HostPhysicalComponentTooHot #
Physical hardware component too hot
Alert Rule
alert: HostPhysicalComponentTooHot
annotations:
description: |-
Physical hardware component too hot
VALUE = {{ $value }}
LABELS = {{ $labels }}
runbook: https://srerun.github.io/prometheus-alerts/runbooks/node-exporter/hostphysicalcomponenttoohot/
summary: Host physical component too hot (instance {{ $labels.instance }})
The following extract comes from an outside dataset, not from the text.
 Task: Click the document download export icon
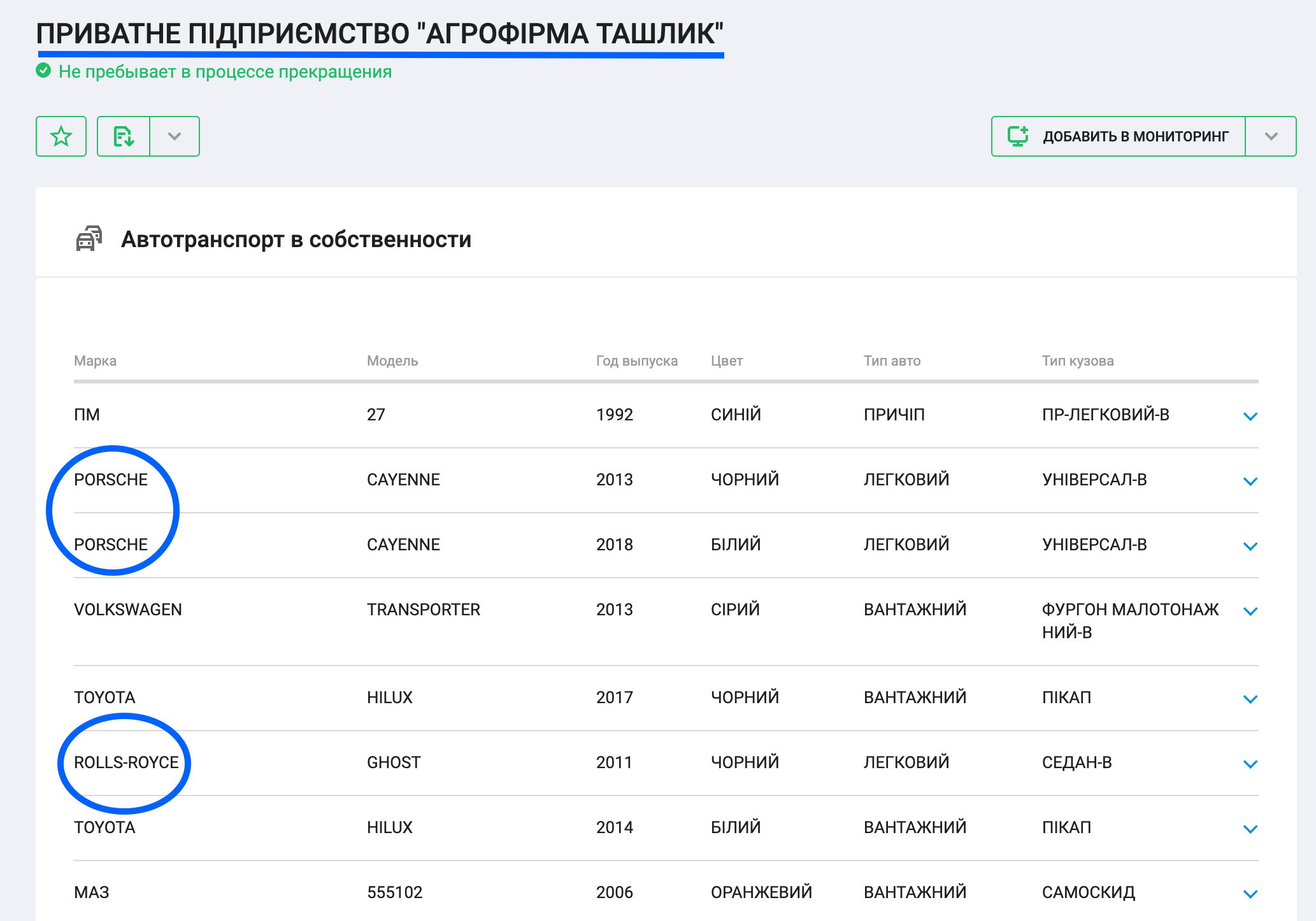(124, 136)
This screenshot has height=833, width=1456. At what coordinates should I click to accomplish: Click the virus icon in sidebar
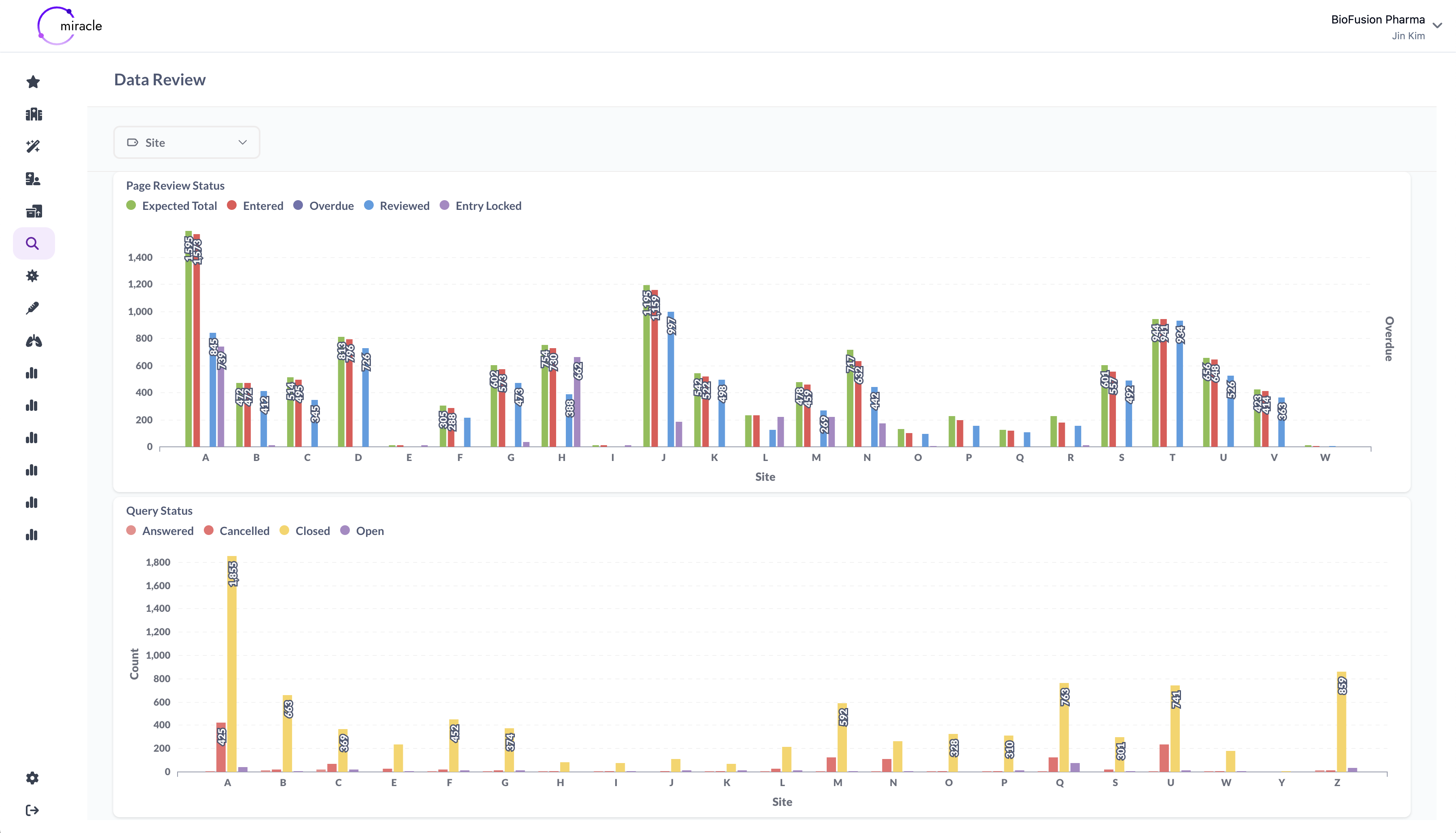click(x=33, y=276)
expr: ((node_hwmon_temp_celsius * ignoring(label) group_left(instance, job, node,
sensor) node_hwmon_sensor_label{label!="tctl"} > 75)) * on(instance) group_left
(nodename) node_uname_info{nodename=~".+"}
for: 5m
labels:
severity: warning
Here is a runbook for the HostPhysicalComponentTooHot
alert rule:
Meaning #
The HostPhysicalComponentTooHot
alert is triggered when a physical component on a host (such as a CPU, GPU, or hard drive) exceeds a temperature of 75°C. This alert is generated by Prometheus using data from the Node Exporter, which monitors hardware sensors on the host.
Impact #
A hot physical component can lead to reduced performance, increased power consumption, and even hardware failure. If left unchecked, this can result in:
- Slow system response times
- Increased risk of hardware failure, leading to downtime and data loss
- Increased power consumption, leading to increased costs and environmental impact
Diagnosis #
To diagnose the issue, follow these steps:
- Identify the specific host and component that is overheating using the
instance
label in the alert. - Review the
node_hwmon_temp_celsius
metric to determine the current temperature of the component. - Check the system logs for any error messages related to the overheating component.
- Verify that the component is properly seated and that there are no blockages to airflow around the component.
- Check the system’s cooling system to ensure it is functioning properly.
Mitigation #
To mitigate the issue, follow these steps:
- Immediately investigate the cause of the overheating and take corrective action to prevent further overheating.
- Implement temporary cooling measures, such as fans or air conditioning, to reduce the temperature of the component.
- Schedule maintenance to clean dust from the component and ensure proper airflow.
- Consider replacing the overheating component if it is faulty or worn out.
- Verify that the system’s cooling system is functioning properly and make any necessary adjustments.
Remember to always follow proper safety procedures when working with electrical components, and consult with a qualified technician if you are unsure about any of the mitigation steps.